In a journal about the city, place, and urbanism, we call upon and seek inspiration from Pessoa because his body of work stands as a paragon of how to render the city – its places and spaces – a field for unbridled interplay of the imagination. Whereas rural areas and the natural world are often adapted according to the primary needs of biological life and its immediate requirements, the city has long encompassed a range of living that transcends and seeks liberation from the natural world. This urban transcendence, which heightens perception and theoretical inquiry, is embodied in the currents of architecture, lifestyle, and passion, as well as artistic and intellectual movements. For the city, due to its clear distinctions from the natural world, has always stimulated imagination, foresight, and cognition. Thus, the city affirms its urban essence, full of potential.

In this regard, cities are like socio-urban beings, always under construction, forever in formation. They are in an endless process of coming into being, unconsciously avoiding completion for fear of veering towards stasis. As such, cities that witnessed profound changes in the course of history, cities like Beirut, despite its troubled history and successive shocks, have the privilege to deepen and broaden the meanings of urbanism. It is a privilege with the risk of cruelty, but a privilege all the same. For who is to say that cruelty is not intrinsic to the city?

“The Imagined” in the city through time is an exploration of the metaphysical and probable realities, as well as the internal, unbound logic of the city. It is an open path to unexpected passages and countless gateways. “The Imagined” has no destination, no boundaries, no port of call. Its meaning eludes conclusions. If “The Imagined” leads to and reveals a particular place, then that place will embark with “The Imagined” on a journey of endless self-discovery.

To imagine a city is to express more fully its living character, rooted in its diverse experiences and its ongoing formation. “The Imagined” in a place creates another place, a refuge; it multiplies our capacity to live, transcending actuality and broadening its horizons. The relationship between what is imagined in the city and what actually exists in its perceptible reality is fundamental to linking a place to its prospects, and enables these prospects to play a role in the discussion about the identity and peculiarities of the place. This relationship also opens a discussion, impossible to conclude, about what came first. If, for the sake of argument, we considered a historical event to result in the establishment of a city, the question about what came first – imagination or construction – almost always remains unanswered.

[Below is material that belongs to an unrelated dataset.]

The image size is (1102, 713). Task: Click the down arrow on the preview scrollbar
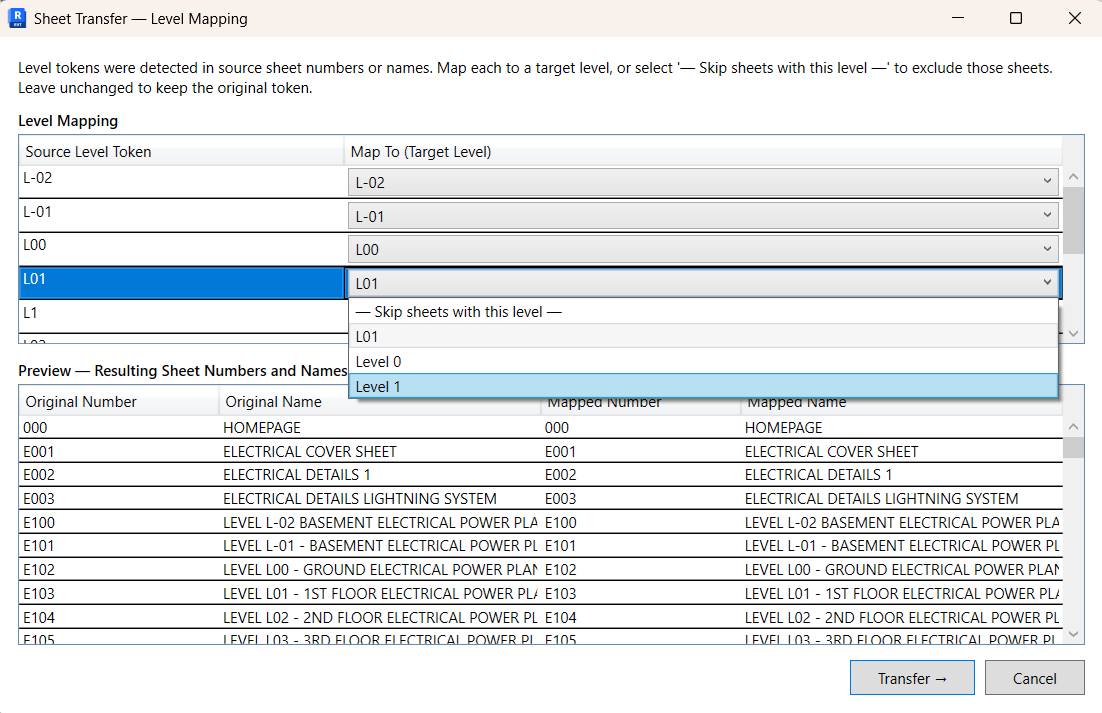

Does imagination call for the city? Or does the city call for the imagination? These questions will forever remain open to debate, a debate that will continue to affect our relationship to the city itself – for whenever we believe the city to be complete, we return to the imagined that challenges our presuppositions. And so, the city regains its dynamic, its premise.

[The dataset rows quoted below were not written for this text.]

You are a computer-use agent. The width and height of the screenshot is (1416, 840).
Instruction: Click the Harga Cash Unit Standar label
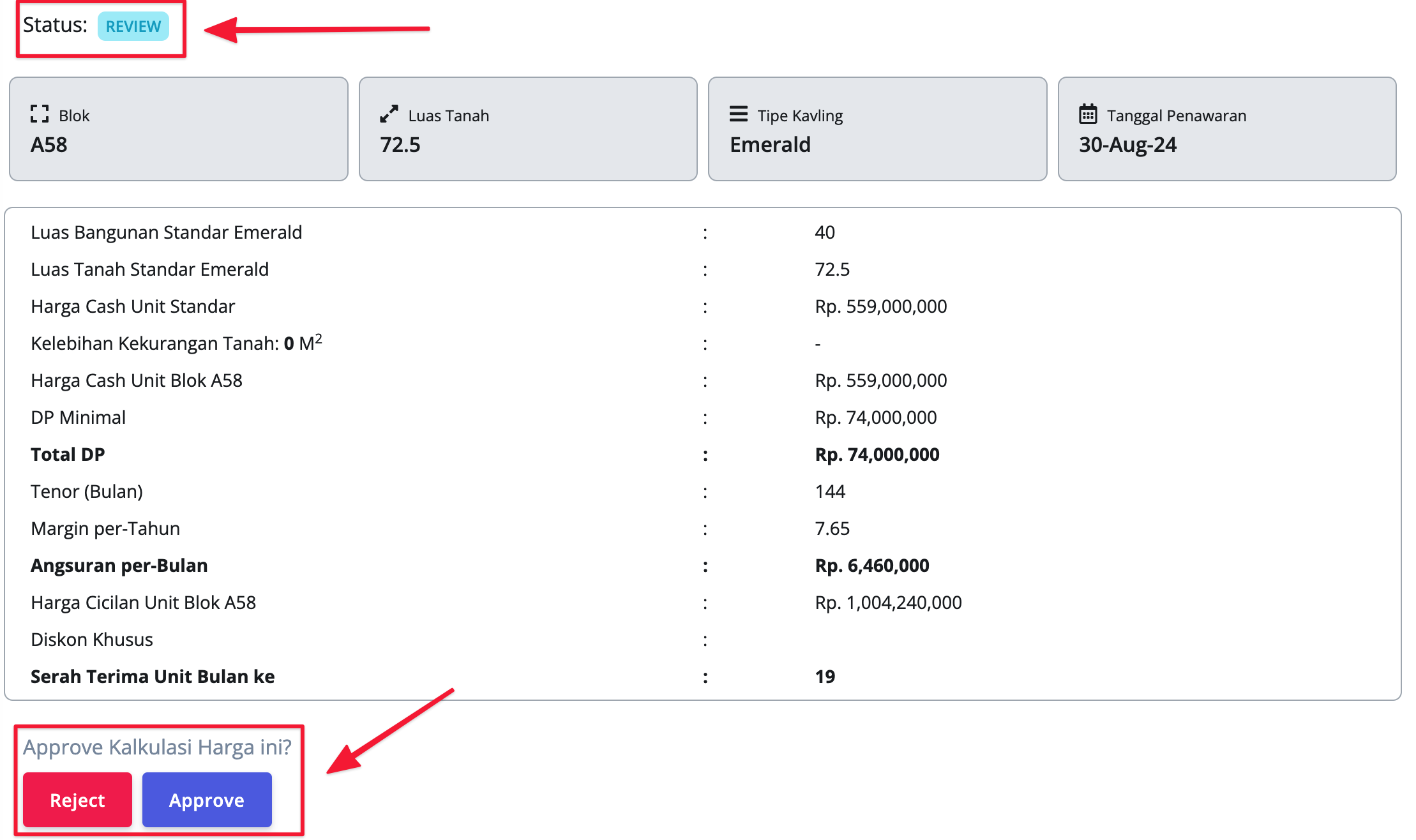point(133,306)
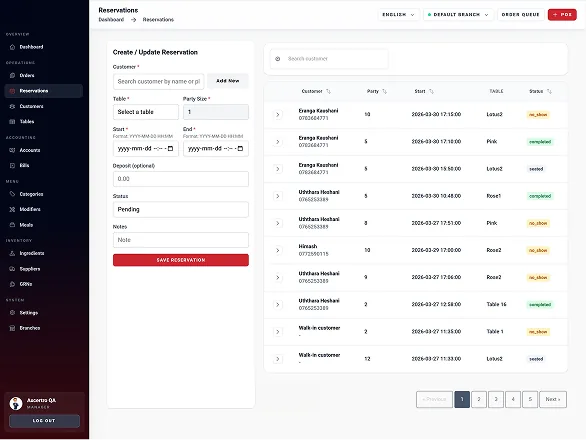This screenshot has width=586, height=440.
Task: Expand the Himash reservation row
Action: point(278,250)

To imagine a city is to begin from the beginning: from manifold points of passage. We start the city from its ideal state of forever coming into being, never arriving at completion. Inspired by Pessoa who, through his creation of places, people, lives, and deaths, added a new dimension to what exists in reality, this journal aspires to be a new gateway, a new portal, to Beirut. We invite you to enter this portal and to reflect on its many prospects.